Integration of the Cr+3 signal in a synthetic ruby was ±1.0% of its average value in 24 independent determinations. Experimental samples were also found to be within ±3.0%.
Variable temperature studies were performed using the Brucker variable temperature accessory (VT 4111) employing a wide-bore dewar insert located in the back cavity. This allowed spin concentration measurements by comparison with the Cr+3 signal in the ruby during the variable temperature experiments.
The ESR spectra of a coker feed with and without dispersed catalyst (molybdenum naphthenate) were taken at temperatures from 25° to 350° C. Identical aliquots of the coker feed were combined with the molybdenum naphthenate catalyst and warmed in an oven to less than 140° C. to ensure mixing of the feed with the catalyst (0.6% by weight). Both samples were poured warm into the ESR tubes. The spectrum of the catalyst itself was taken at temperatures from 25° to 200° C., the use of higher temperatures being precluded by the volatility of the solvent oil in which the catalyst had been taken up.
The results are given in Table 1 below, reported as spin concentration, N/g (spins/gram).

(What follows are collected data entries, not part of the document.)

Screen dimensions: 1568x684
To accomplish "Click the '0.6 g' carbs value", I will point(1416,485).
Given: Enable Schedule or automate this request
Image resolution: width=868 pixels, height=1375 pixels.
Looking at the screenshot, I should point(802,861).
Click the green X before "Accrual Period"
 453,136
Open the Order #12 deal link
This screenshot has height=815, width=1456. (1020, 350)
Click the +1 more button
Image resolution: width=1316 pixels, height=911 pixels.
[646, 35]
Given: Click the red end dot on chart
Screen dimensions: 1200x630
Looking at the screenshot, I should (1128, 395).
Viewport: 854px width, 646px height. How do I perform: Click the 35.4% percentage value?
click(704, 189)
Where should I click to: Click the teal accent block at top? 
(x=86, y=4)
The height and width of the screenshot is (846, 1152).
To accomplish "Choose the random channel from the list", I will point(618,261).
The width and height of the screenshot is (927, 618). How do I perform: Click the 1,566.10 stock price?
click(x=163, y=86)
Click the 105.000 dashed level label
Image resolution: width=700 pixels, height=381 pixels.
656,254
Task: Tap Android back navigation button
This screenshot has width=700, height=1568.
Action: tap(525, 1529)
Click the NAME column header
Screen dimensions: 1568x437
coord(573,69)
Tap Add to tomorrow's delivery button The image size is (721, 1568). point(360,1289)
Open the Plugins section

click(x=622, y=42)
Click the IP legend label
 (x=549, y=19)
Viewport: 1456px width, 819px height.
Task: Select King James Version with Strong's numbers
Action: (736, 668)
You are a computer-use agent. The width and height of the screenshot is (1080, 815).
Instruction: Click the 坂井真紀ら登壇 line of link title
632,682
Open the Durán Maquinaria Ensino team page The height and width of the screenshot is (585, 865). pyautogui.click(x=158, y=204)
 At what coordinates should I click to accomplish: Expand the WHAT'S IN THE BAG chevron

TABLE 1______________________________________Spin Concentration Coker Feed, N/g-17 Base Coker Coker FeedTemperature, °C. Feed with Catalyst Catalyst______________________________________ 25 5.23 9.20 0.08 50 5.93 9.71 0.10100 8.47 12.97 0.08150 11.34 15.07 .07200 11.64 14.18 0.01250 9.71 11.73 --275 9.83 9.89 --300 9.75 7.82 --325 8.94 7.87 --350 8.32 7.82 --______________________________________
FIG. 1 of the drawings shows the effect of temperature on the free radical concentration of each sample. The sample without catalyst increased in spin concentration with increasing temperature up to 150°-200° C. Above this temperature, the spin concentration decreased gradually to a level approximately 58% higher than its value at room temperature and only 30% lower than the maximum spin concentration.
Coker feed sample with the dispersed catalysts, increased in spin concentration with increasing temperature up to 150°-200° C. at approximately the same rate as the coker sample without catalyst. Above this temperature, the spin concentration decreased rapidly to a level 85% of the room temperature value. This occurred at 300° C. above which there was no change in spin concentration.
These results demonstrate that the dispersed catalyst (molybdenum naphthanate) promotes a rapid decrease in free radical concentration between 150° and 300° C. to a value below that of the original feed. Without the dispersed catalyst the feed has a 60% higher free radical concentration at 350° C. than the original feed at room temperature. The dispersed catalyst sample also showed a variation in spin concentration with temperature.
FIG. 2 shows that the spin concentration of the molybdenum naphthenate catalyst increased with increasing temperature and reached a maximum at 50° C. Above this temperature there was a rapid decline in spin concentration which continued to 200° C. The sample was sufficiently volatile that above this temperature measurement was erratic.
The results reported above demonstrate that free radical removing catalysts such as molybdenum naphthenate are effective in modifying the free radical concentration of conventional coker feed at temperatures below 350° C. in the absence of externally added hydrogen. In earlier work it was shown that the coke yield during thermal treatment in the presence of hydrogen and dispersed catalyst was lower than in the absence of catalyst. The radical concentration followed the same trend.